## BEGIN Given data

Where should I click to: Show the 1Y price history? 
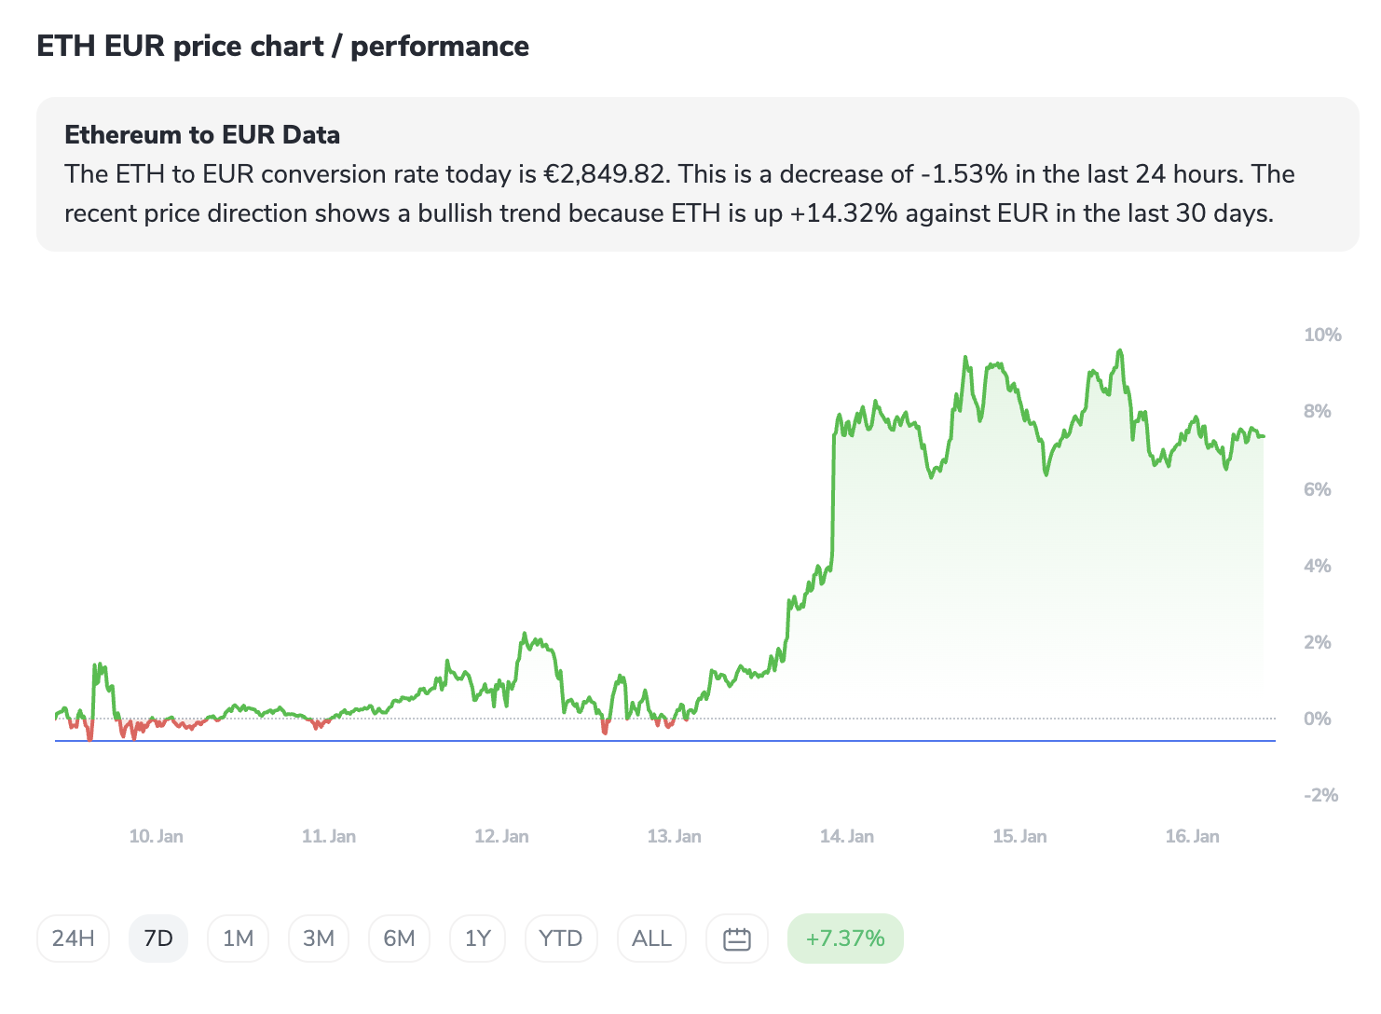pyautogui.click(x=477, y=939)
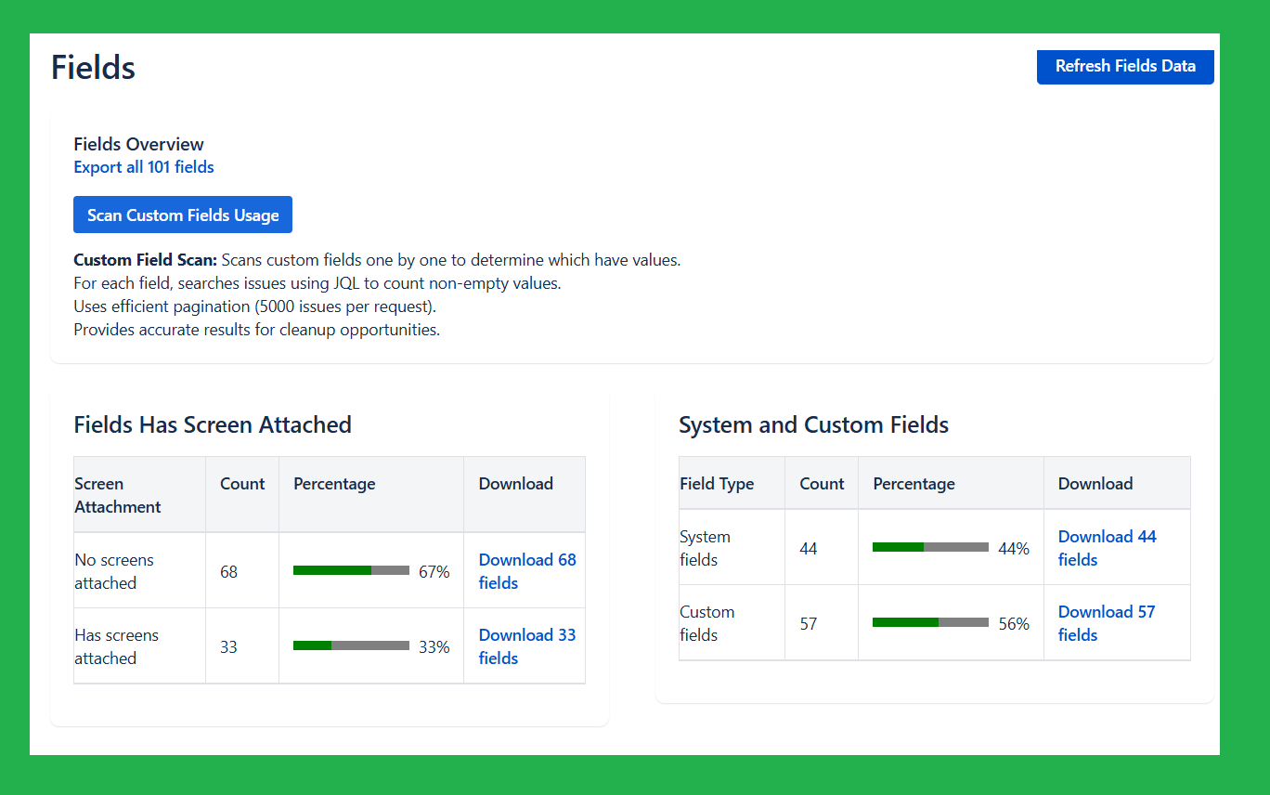1270x795 pixels.
Task: Click the Screen Attachment column header
Action: [118, 495]
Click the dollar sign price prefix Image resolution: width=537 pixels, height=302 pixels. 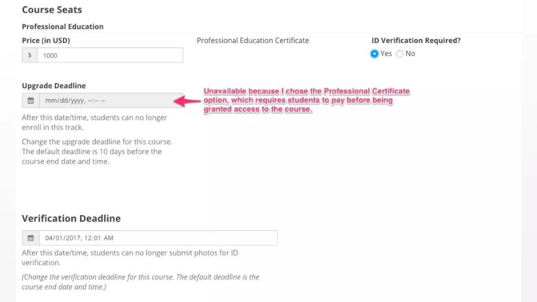point(30,55)
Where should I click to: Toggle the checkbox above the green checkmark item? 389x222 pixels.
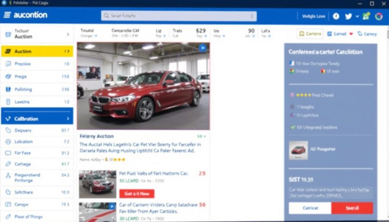pos(292,115)
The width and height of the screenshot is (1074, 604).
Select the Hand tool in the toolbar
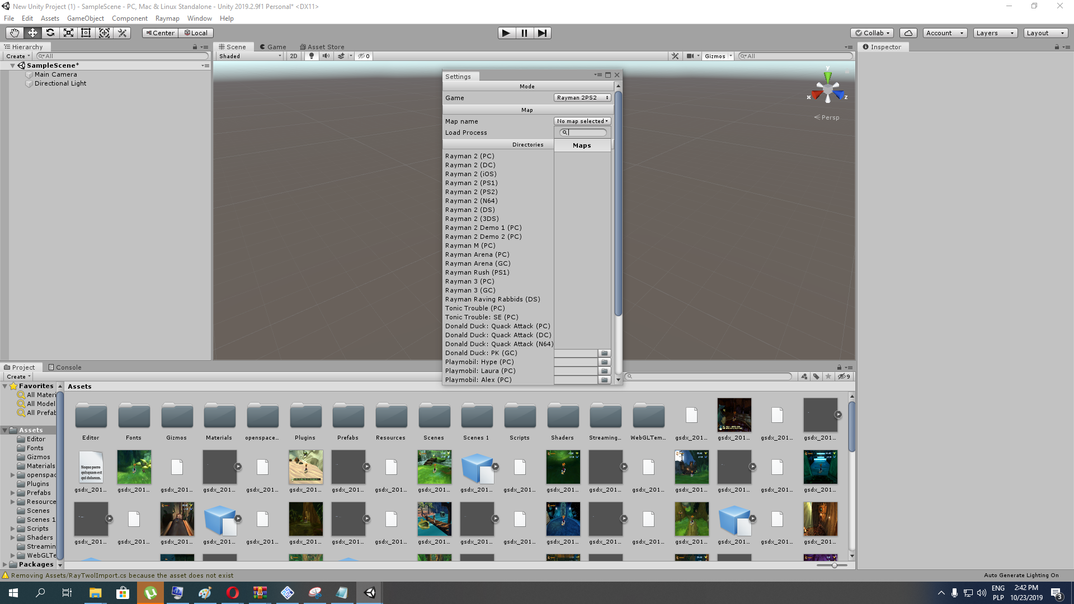coord(15,33)
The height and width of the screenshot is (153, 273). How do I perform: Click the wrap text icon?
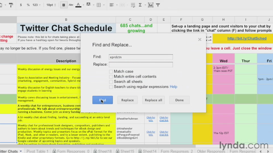[133, 5]

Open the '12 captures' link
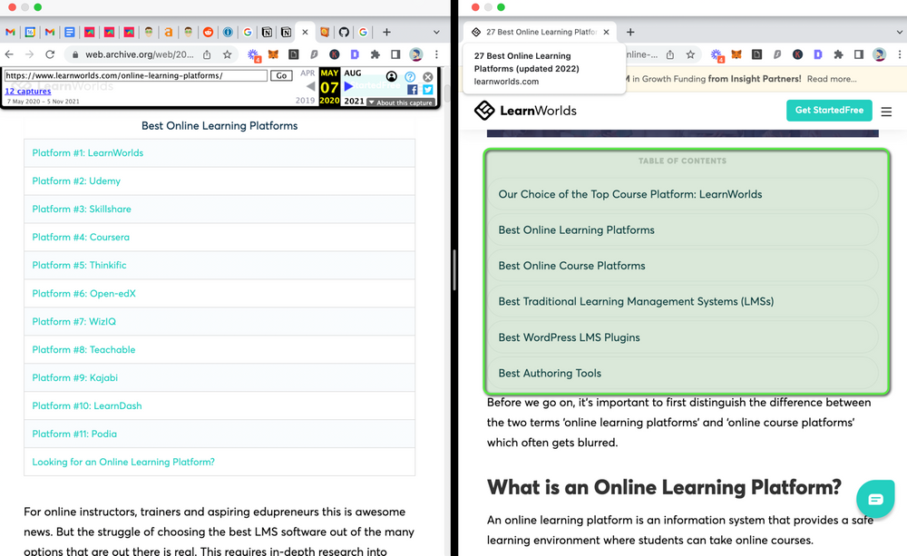(28, 92)
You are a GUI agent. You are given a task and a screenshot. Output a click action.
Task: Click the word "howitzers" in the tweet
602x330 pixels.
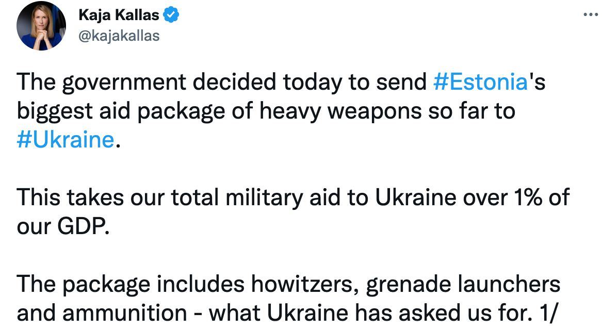[x=304, y=284]
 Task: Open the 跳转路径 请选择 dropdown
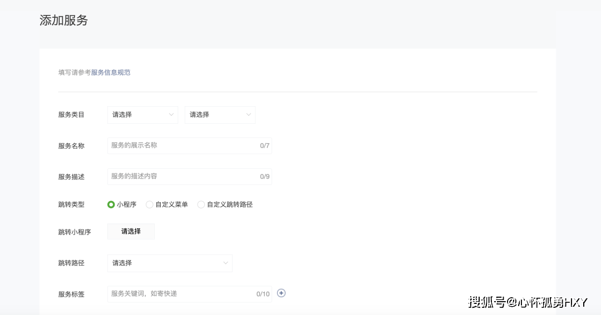(169, 263)
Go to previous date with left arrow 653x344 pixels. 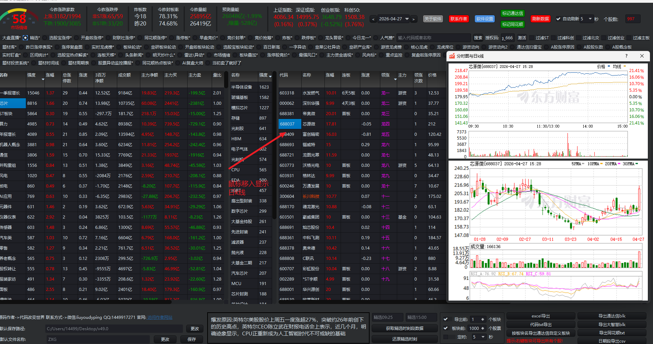(x=373, y=19)
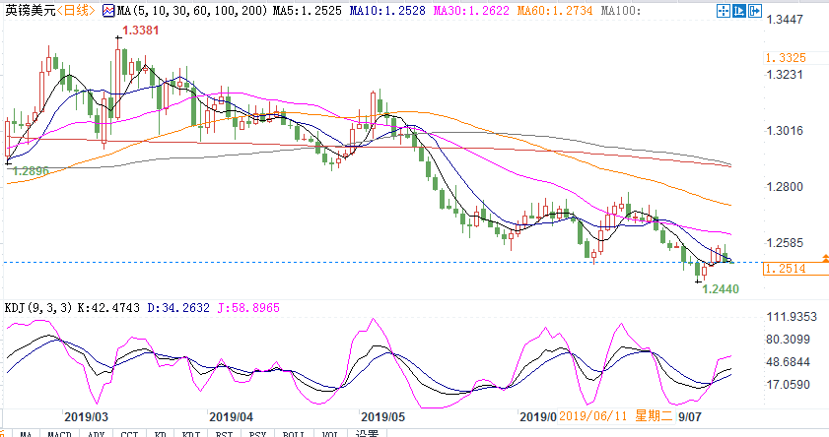This screenshot has width=829, height=437.
Task: Select the VOL indicator tab
Action: pyautogui.click(x=330, y=434)
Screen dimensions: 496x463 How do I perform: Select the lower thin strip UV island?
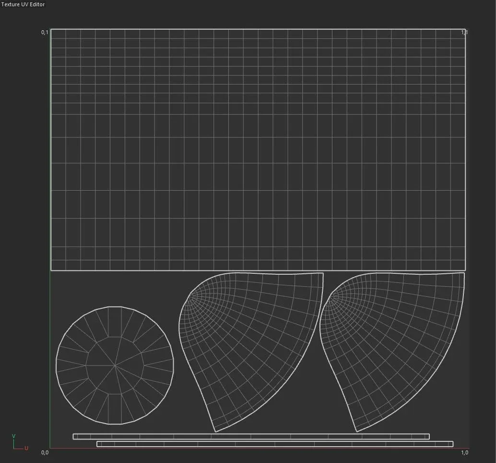click(x=276, y=443)
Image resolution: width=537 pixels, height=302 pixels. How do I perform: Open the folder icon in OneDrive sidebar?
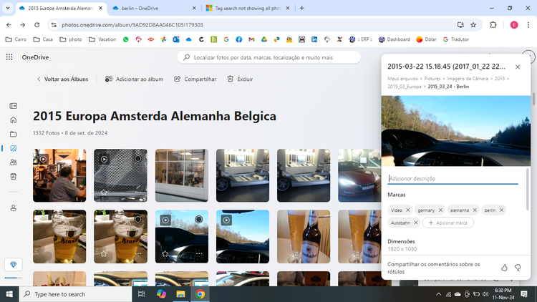(14, 134)
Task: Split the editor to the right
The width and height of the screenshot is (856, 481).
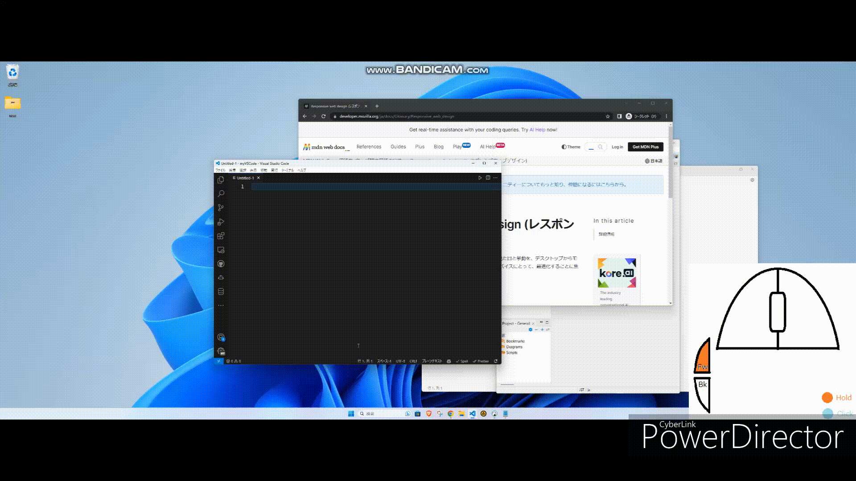Action: pos(488,178)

## END Given data

§ **Task directions**:
Find each line above that contains the word "icon" and copy those lines out in full.

§ **Solution**:
The height and width of the screenshot is (153, 273). How do I perform: Click the wrap text icon?
Image resolution: width=537 pixels, height=302 pixels. How do I perform: Open the folder icon in OneDrive sidebar?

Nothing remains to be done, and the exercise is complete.